すなわち、成田空港からパキスタン航空の航空機にてパキスタンのイスラマバードに至り、ラワルピンディで宿泊し、ラワルピンディよりガンダーラ最大の仏教遺跡のあるタキシラを訪れ、シルカップ、博物館、山岳僧院を観光後、アボダバードヘ向かい、更にタコットからカラコルムハイウェイに入り、カラコルム山中をドライブして北上し、ハイウェイの中継点であるギルギットを訪ね、バザール、カルガの磨崖仏等を観光し、再びカラコルムハイウェイを北上し、フンザを訪ね、同所に宿泊する。そして、フンザ、グルミットの観光を終えた後、カラコルムハイウェイを南下してギルギットに戻って宿泊し、更にハイウェイを南下しスワートに至りウディグラムの仏塔などを観光した後タフティ・バハイの山岳仏教寺院を観光し、ペシャワールに宿泊し、ペシャワール観光後航空機で帰国するという旅程である。

右旅程の中心ルートであるカラコルムハイウェイは、ラワルピンディの北二三七キロメートルのタコットからカラコルム山中を経て中国との国境クンジェラブ峠までの全長六四五キロメートルの完全舗装、幅員一〇メートル余りの複車線の山岳ハイウェイで、一九七八年に中国とパキスタンの共同作業で完成したものであり、両国を結ぶ動脈ともいうべき幹線道路である。照明やガードレールの設置はないが、防護縁及び防護柱並びに道路標識等は設置されており、険しい山岳地帯のインダス川沿いの断崖に作った道路だけに落石もあるが、常に部分的な補修作業が行われており、また、ラワルピンディ方面からギルギット方面へ行くにはカガン谷からバブサール峠を越えるジープ道が他にあるものの、夏の数か月しか通行できず危険であり時間もかかることから、シルクロードツアーにおいてはカラコルムハイウェイが唯一の交通路といっても過言ではない。

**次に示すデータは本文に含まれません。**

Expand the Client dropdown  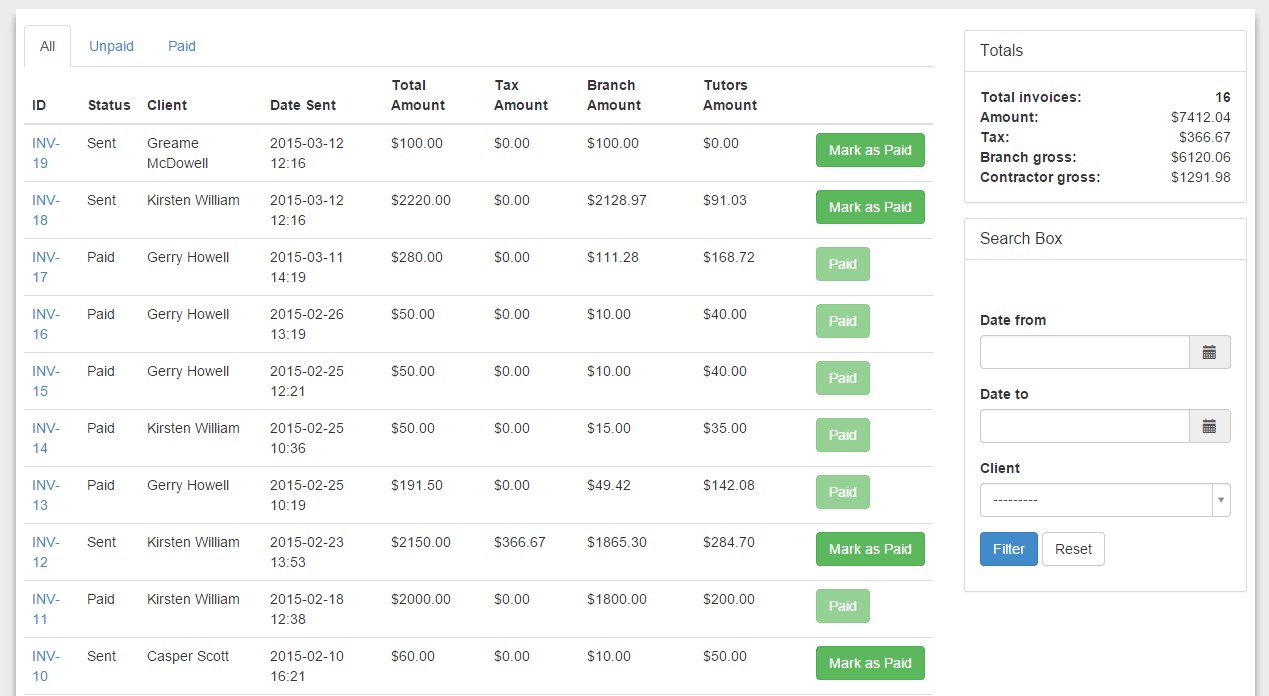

(ウ) 被告は、昭和五八年に実施するシルクロードツアーの内容について事前調査を済ませた後、現地における旅行会社ワルジス、運送会社、ホテル等と具体的な旅行条件について交渉を進め、同年六月から八月にかけて三回の企画を設定して旅行者を募集したが、応募が少なかったため、同年八月五日出発分のツアーのみを実施した。右ツアーは、同日から同月一六日までの一二日間の日程で、旅行費用は四七万八〇〇〇円、シルクロードの観光内容、歴史、文化等に精通する広島三朗を講師、被告東京航空支店の国際旅行部課長杉山忠男を添乗員とし、一般旅行者八名の計一〇名の参加者で、出発前に企画した内容どおりの旅行日程をもって何らの支障や事故もなく実施された。

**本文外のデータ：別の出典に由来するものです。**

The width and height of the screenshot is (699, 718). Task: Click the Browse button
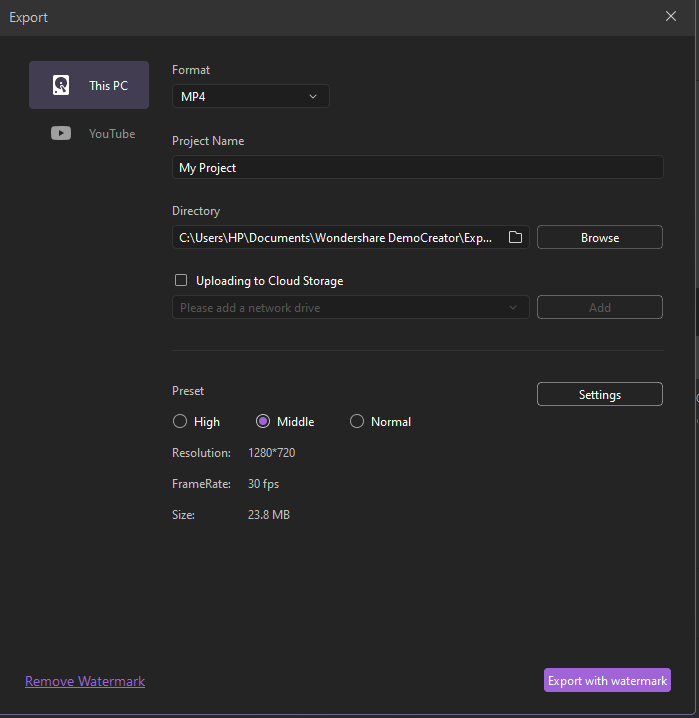click(600, 238)
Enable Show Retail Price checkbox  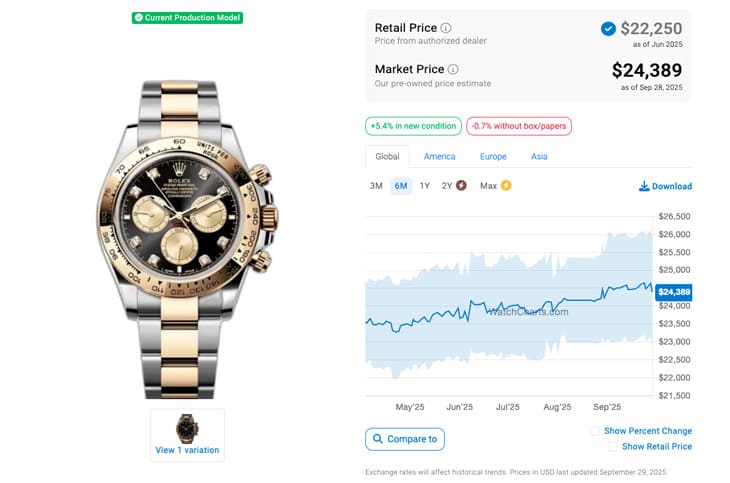609,447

(エ) 被告は、昭和五九年度のシルクロードツアーの実施に当たり、従前からの資料に基づく調査、広島三朗の豊富な経験に基づく指導及び助言、昭和五八年度に実施したツアーの経験並びに同年度のツアーに添乗同行した右杉山忠男の報告をふまえて旅行日程を立案した。

右杉山忠男は、昭和五八年度のツアーに添乗同行した際、パキスタン航空機の運行状況及びサービスの内容及び質、パキスタン国内の政情、交通手段、宿泊機関及びレストラン等のサービスの内容及び質、ワルジス等旅行業者のサービスの内容及び質、カラコルムハイウェイの道路状況、車両の運行状況及び観光客及び旅行者の客層並びにコース内容等の全般について調査、点検したが、その報告によれば、カラコルムハイウェイは、旅行者、登山家、トレッキングのグループ等の観光客のほとんどが利用する幹線道路であって、バスによる移動は全く無理のない安全なものと判断された。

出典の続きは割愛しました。